Ma vie d’urbain stressé est speed. Je cours sans cesse après le temps que je n’arrive hélas jamais à rattraper alors que lui me possède toujours entre les griffes de fer d’une l’horloge B.P.M-isant la cadence infernale de mes jours, de mes nuits.
Je suis dans l’excitence, ce besoin très fort de me sentir exister pour mieux oublier que la vie file à toute allure, mais c’est avec fière allure que j’allais lui faire la nique. Le tempo de la journée se ralentissant le temps d’un break, d’un 5 à 7, l’heure entre chien et loup d’un janvier grisâtre qui vous enveloppe de sa vague à l’âme. Il me faut déconnecter du temps. Le temps d’un instant, éphémère. M’offrir l’illusion de pouvoir l’arrêter. Appuyer sur pause. Alors je m’engouffre dans l’abîme. Un dédale de couloirs cliniques et sombres, où d’autres corps en état d’urgence viennent aussi se perdre ou s’offrir, le temps de vie d’une bulle de plaisir instantané. Instant damné. Sans même parler, simplement geindre quelques paroles suaves, “stimulinguistiques”.

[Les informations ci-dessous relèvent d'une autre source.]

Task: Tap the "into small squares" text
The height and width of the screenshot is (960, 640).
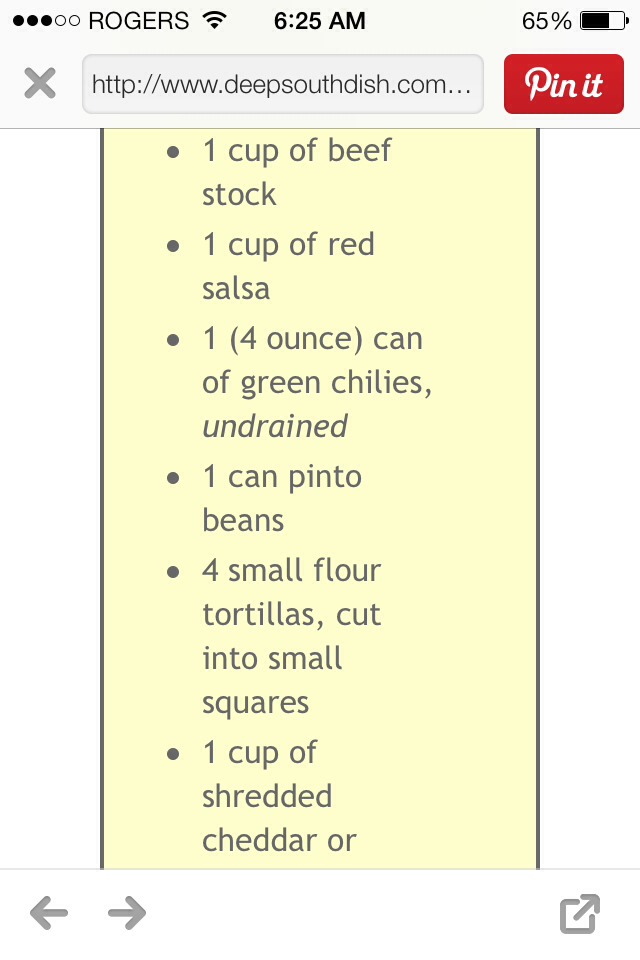Action: point(272,681)
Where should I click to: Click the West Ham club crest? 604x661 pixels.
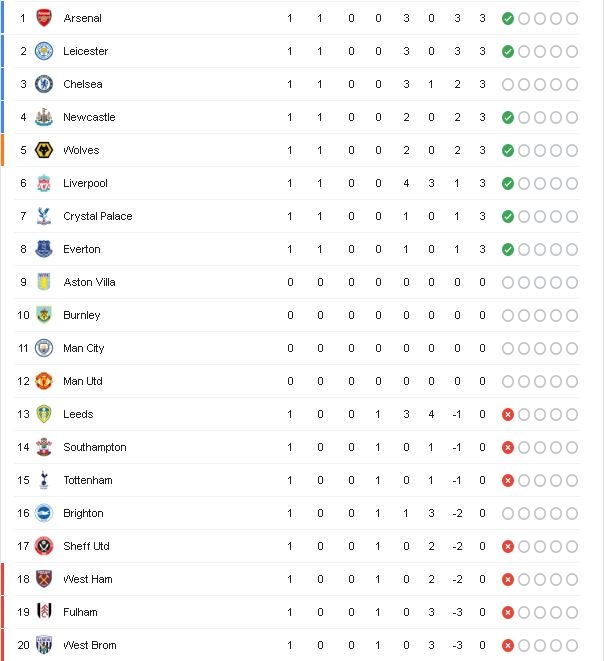coord(44,579)
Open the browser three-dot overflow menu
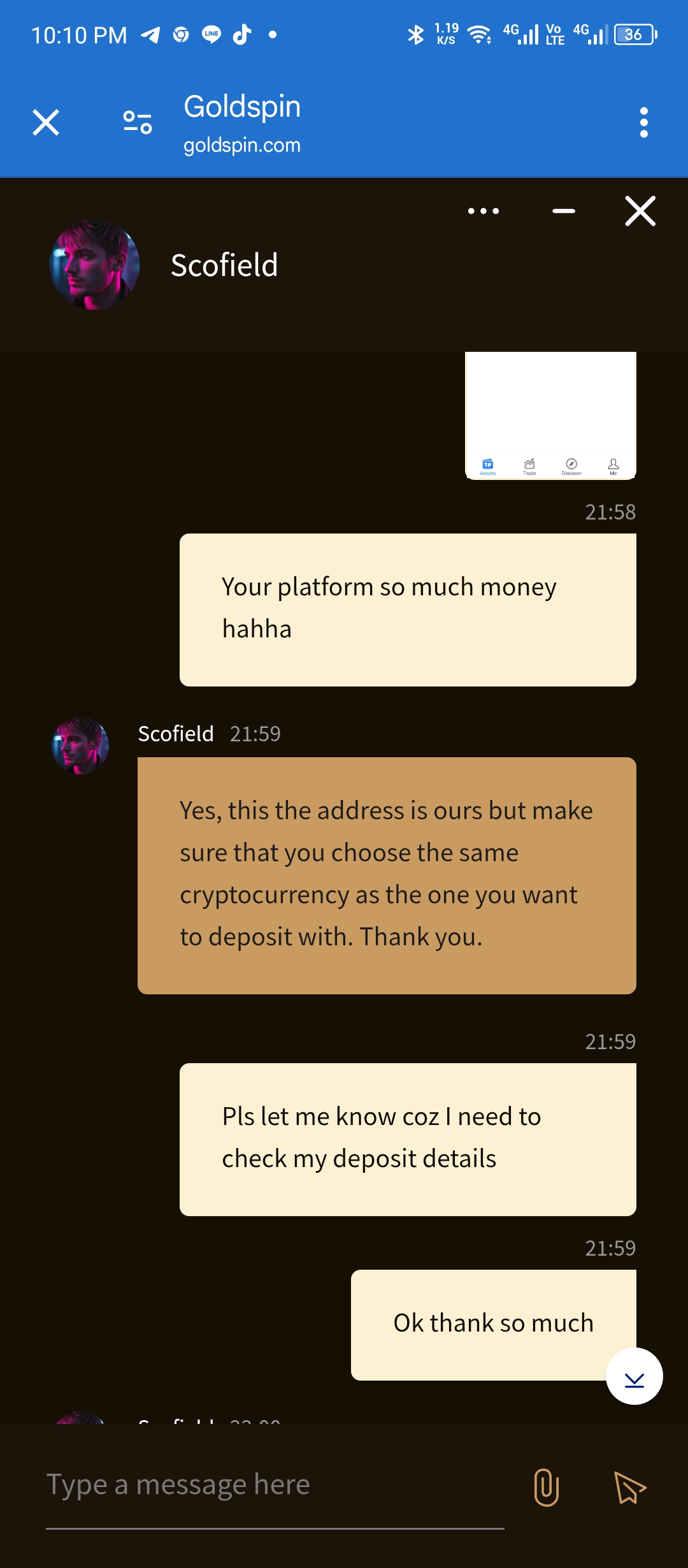 [x=643, y=122]
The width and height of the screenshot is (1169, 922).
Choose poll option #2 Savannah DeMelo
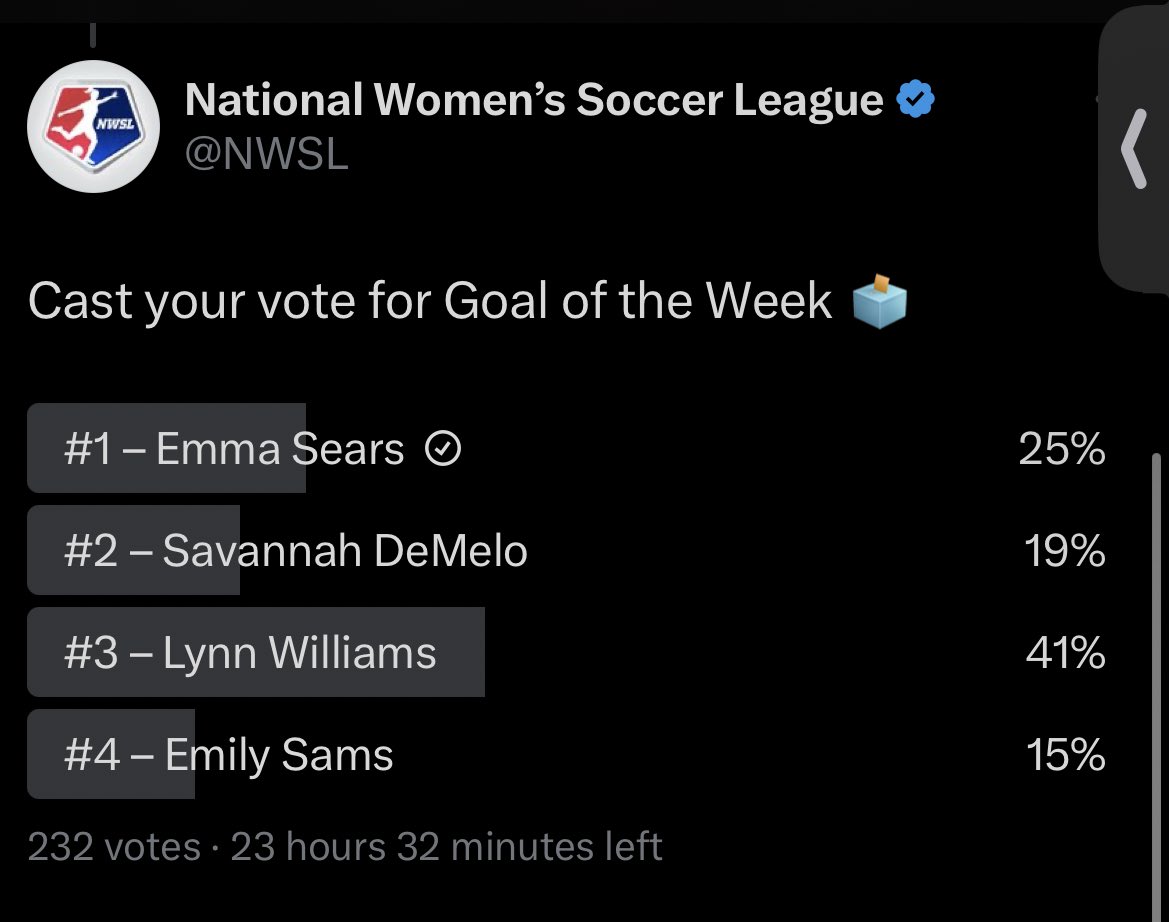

S’évader du réel et du temps galopant au-dessus de nos têtes. Des corps aux démarches chaloupées ou puissantes rasent les murs de zinc de ce labyrinthe porno-graphique. Une bande son électro minimale “Kompakteasée” rythme la cadence de ce catwalk frénétique, stroboscopé par les changements de plans des films X-rated projetés sur les écrans équipant chaque cabine. Chacun cherche son fuck body. Je me trouve dans l’antre du désir consumériste, sorte de fast-food sexuel, véritable supermarché high-tek de viande humaine.
Et l’heure tourne, tourne, comme tous ces corps avides de plaisirs immédiats. Les portes de fer claquent et derrière l’on s’abandonne à l’autre. Inconnus. Nus. Le temps n’est plus. Les corps se mélangent et s’abreuvent de fluides charnels. On fait le plein de jouissance, et le vide en soi. Le temps d’un coït animâle. Quelques coups de reins exutoires, quelques saccades de râles amères s’envolent en échos au-dessus des cabines. Petites alcôves d’essayage de langues, de peau, d’odeurs, d’orifices, d’artifices syliconés. Lupanar moderne où l’on s’oublie dans le plaisir demeurant le seul et unique maître. Comme si pour sortir du temps il fallait entrer en l’autre et s’y dissoudre comme dans une éternité de chair. Simulacre d’acte de reproduction pour un simulacre d’éternité. Etreintes sulfureuses interdites. Corps à corps déchaînés enchaînés. Je pénètre l’être de paraître. Va et vient infernal, je m’abandonne aussitôt dans ce réservoir de latex Durex. Sex Kleenex-pliqué. Sceau d’Homme et Petite mort sur sa chute de reins. Mais déjà les tic tac de mon horloge interne me rappelle à la surface, qu’il me faut regagner. Sa main remonte ma braguette. Je ne saurai jamais son prénom. Je suis essoufflé. Mon cœur bat fort. L’endorphine emplit toutes mes veines. Mon front perlant de phéromone. Je refais surface dans le chaos urbain de cette fin de journée. Je suis comme vide. Rassasié de chairs fugaces. Je disparais anonyme dans la fourmilière humaine.
Mais l’avais-je au moins aimé ? Ne serait-ce que ce court instant, déjà englouti dans les méandres de l’oubli, où seul en moi dort profondément la douloureuse réponse.